== INFORMATION GIVEN

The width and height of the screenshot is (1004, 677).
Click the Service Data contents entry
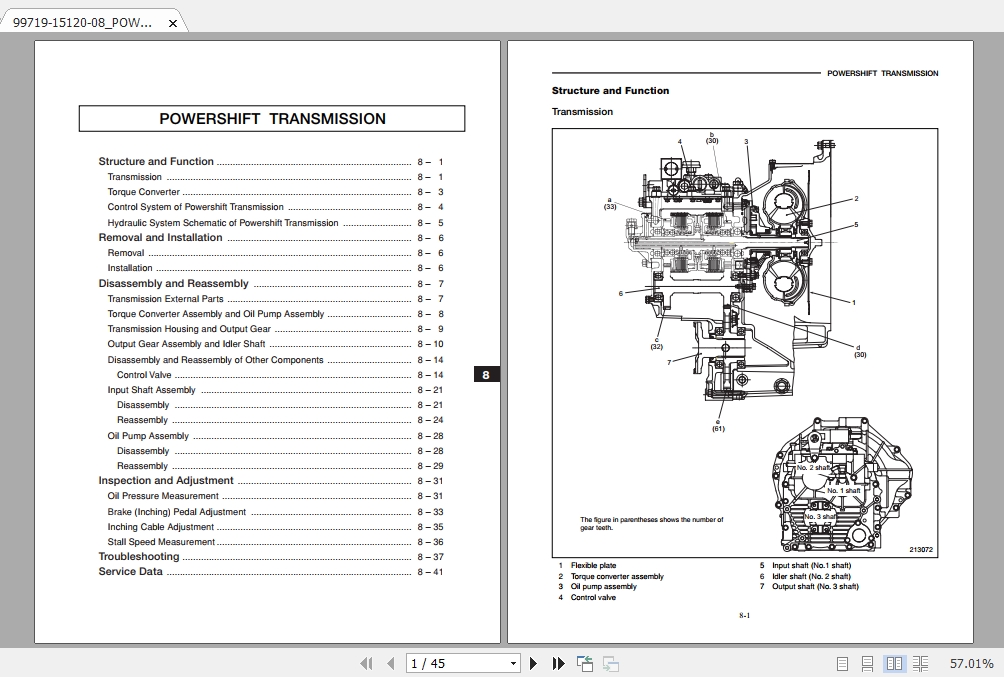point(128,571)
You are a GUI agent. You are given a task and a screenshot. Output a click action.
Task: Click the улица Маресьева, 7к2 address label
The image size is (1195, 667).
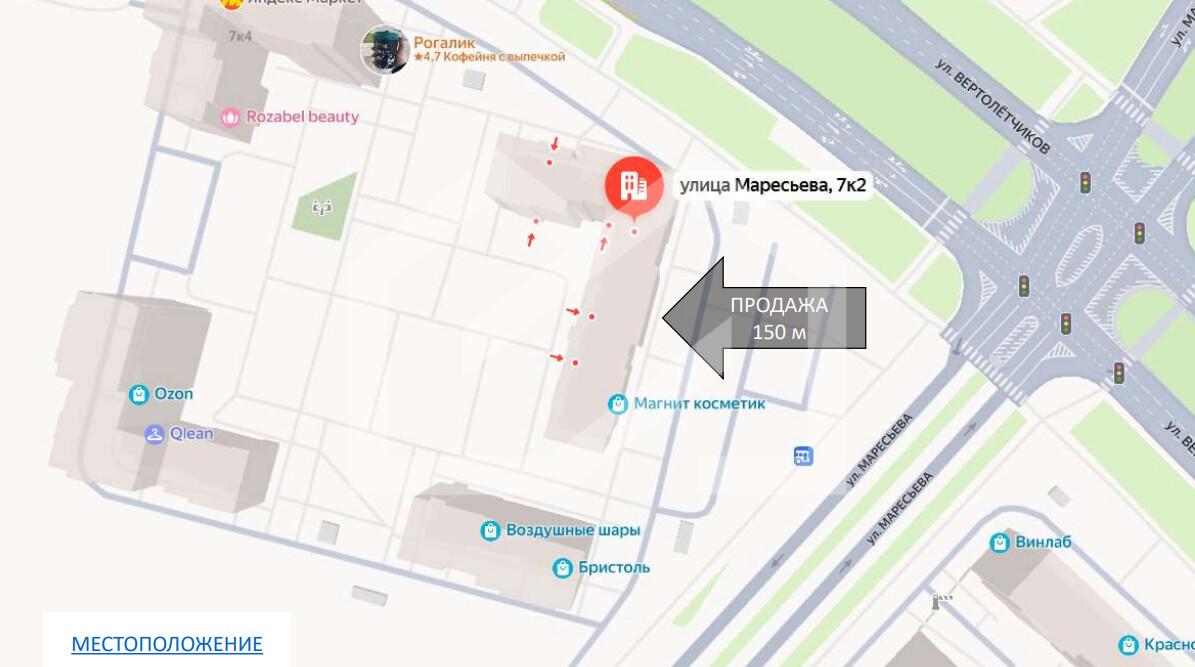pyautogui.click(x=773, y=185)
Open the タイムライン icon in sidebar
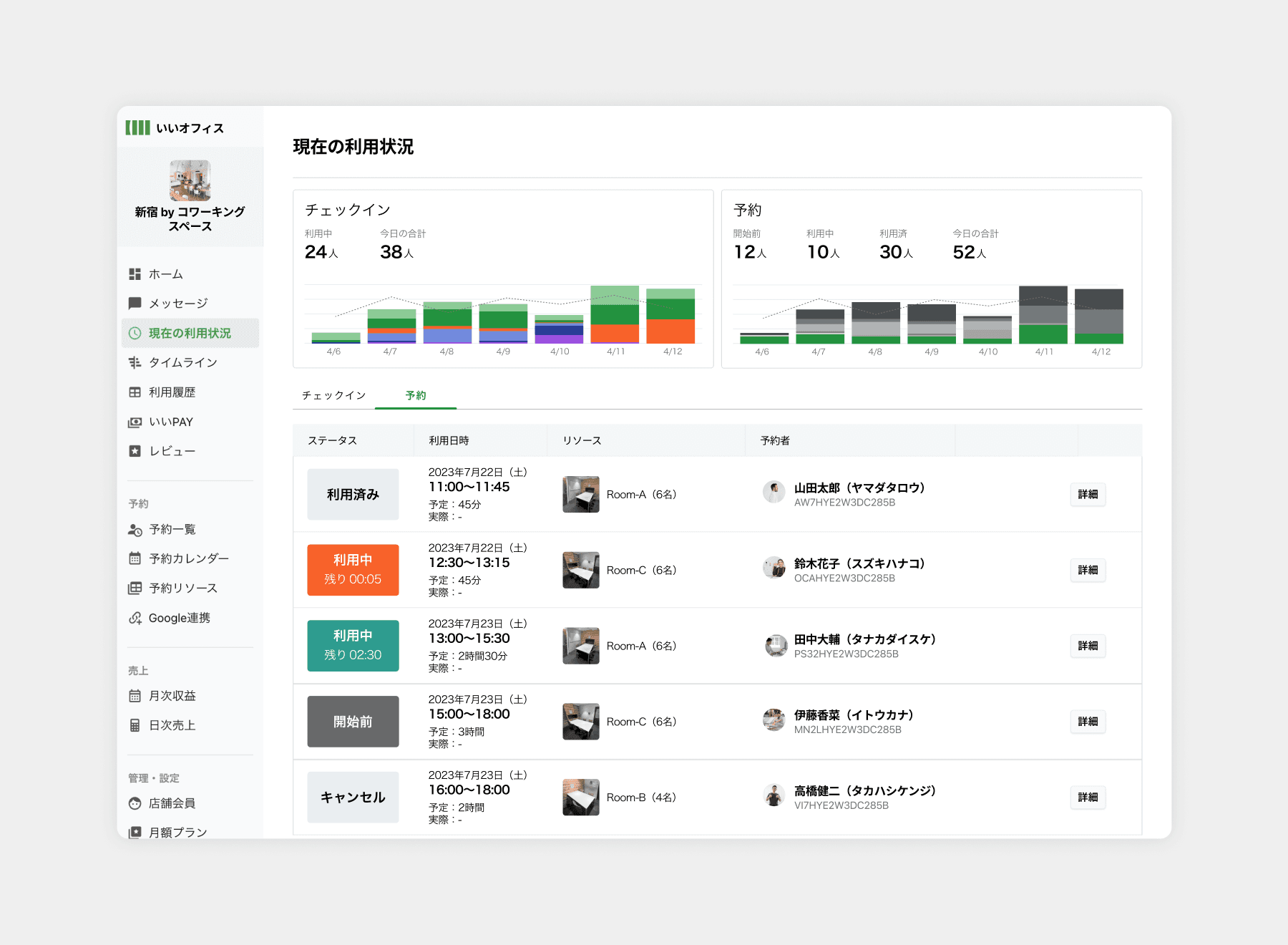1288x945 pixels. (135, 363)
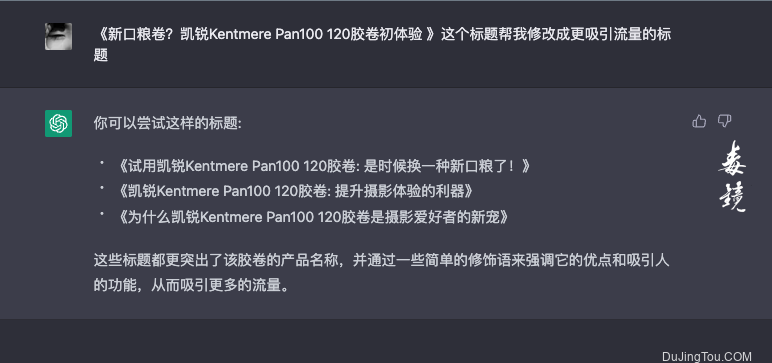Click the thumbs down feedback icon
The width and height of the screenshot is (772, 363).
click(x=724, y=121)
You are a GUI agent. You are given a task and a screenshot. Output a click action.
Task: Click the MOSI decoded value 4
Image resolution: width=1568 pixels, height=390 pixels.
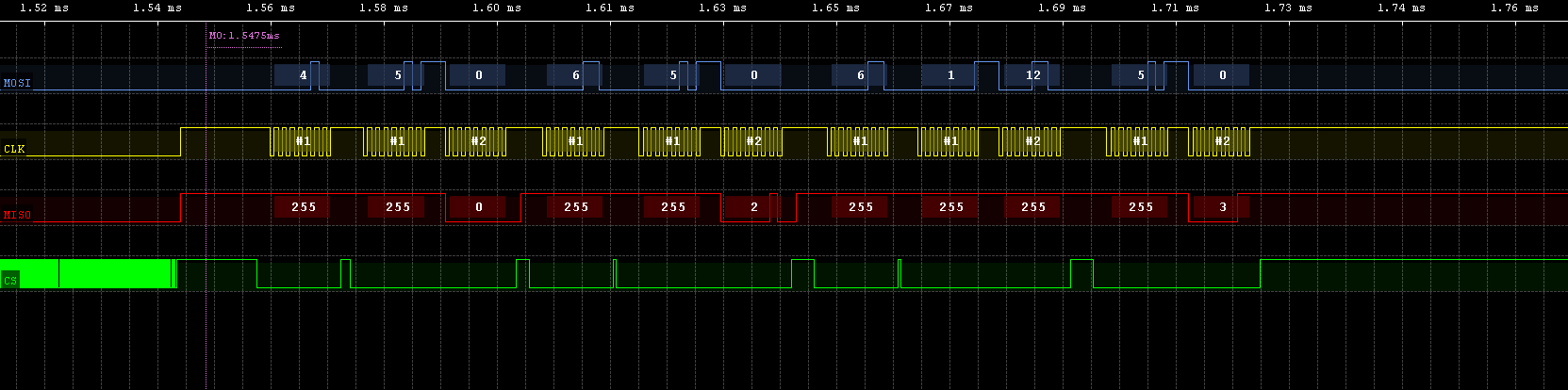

====

[EXERCISE]
Could you output all of the records exactly, without their pictures?

[EXPECTED ANSWER]
The width and height of the screenshot is (1004, 677).
Click the Service Data contents entry
point(128,571)
You are a GUI agent. You are given a task and a screenshot. Output a click action.
Task: Click the улица Маресьева, 7к2 address label
The image size is (1195, 667).
pyautogui.click(x=773, y=185)
Open the タイムライン icon in sidebar
1288x945 pixels. (135, 363)
Click the thumbs down feedback icon
The width and height of the screenshot is (772, 363).
click(x=724, y=121)
You are a GUI agent. You are given a task and a screenshot. Output a click action.
Task: Click the MOSI decoded value 4
Image resolution: width=1568 pixels, height=390 pixels.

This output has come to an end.